### TASK DESCRIPTION
Swap "brushes" for "brush" and copy out the material from the line with "Task: Click the Refresh brushes icon" through the end, with everything else left unchanged. Omit the pictures.

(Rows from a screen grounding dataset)
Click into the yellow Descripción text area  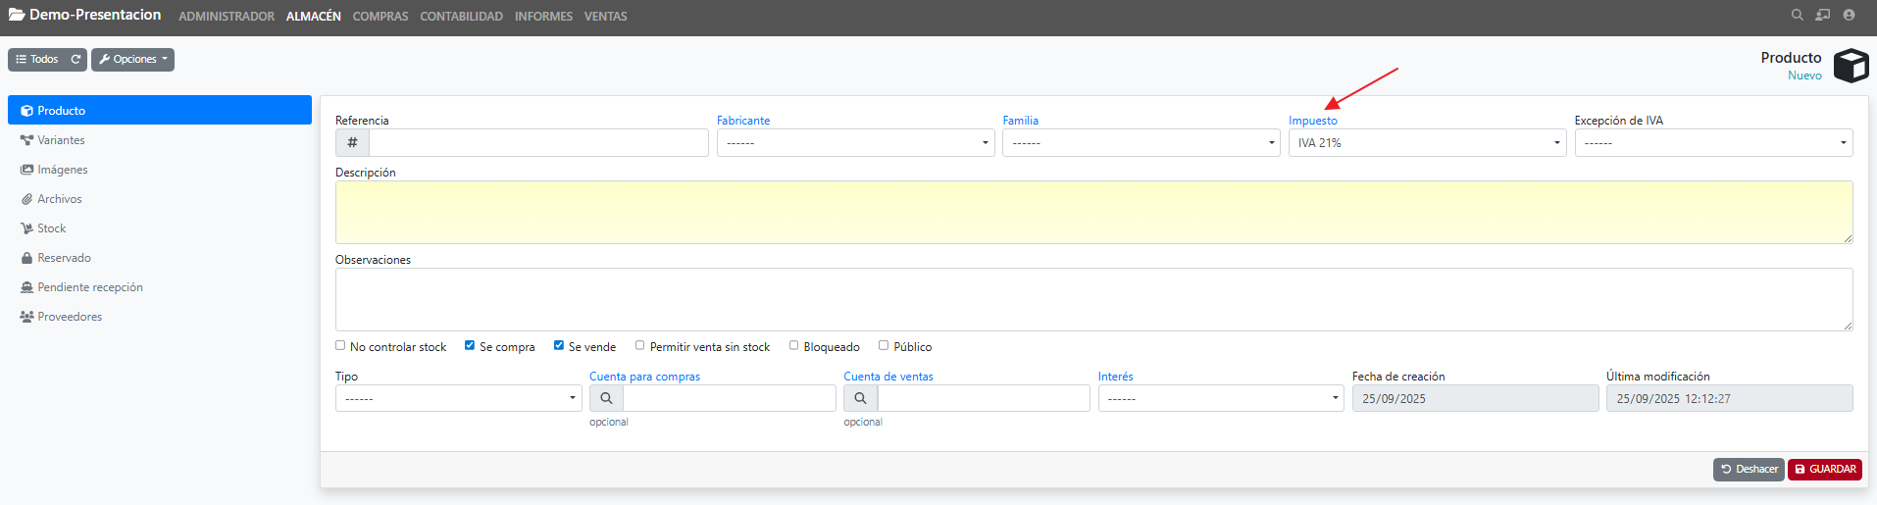pyautogui.click(x=1093, y=212)
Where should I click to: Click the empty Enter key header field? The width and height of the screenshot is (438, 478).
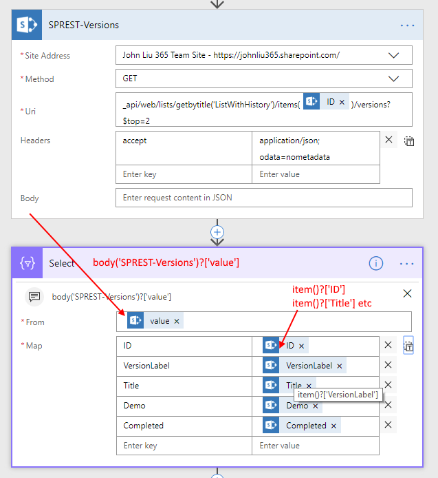pyautogui.click(x=184, y=174)
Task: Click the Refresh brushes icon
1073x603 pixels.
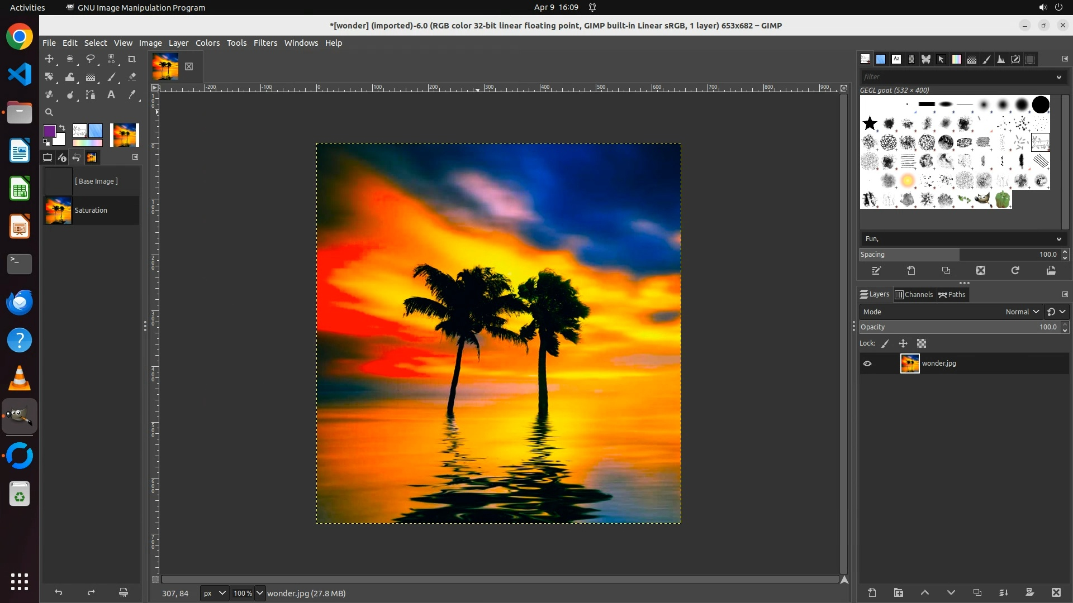Action: coord(1015,271)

### FULL SOLUTION
Task: Click the Refresh brush icon
1073x603 pixels.
Action: coord(1015,271)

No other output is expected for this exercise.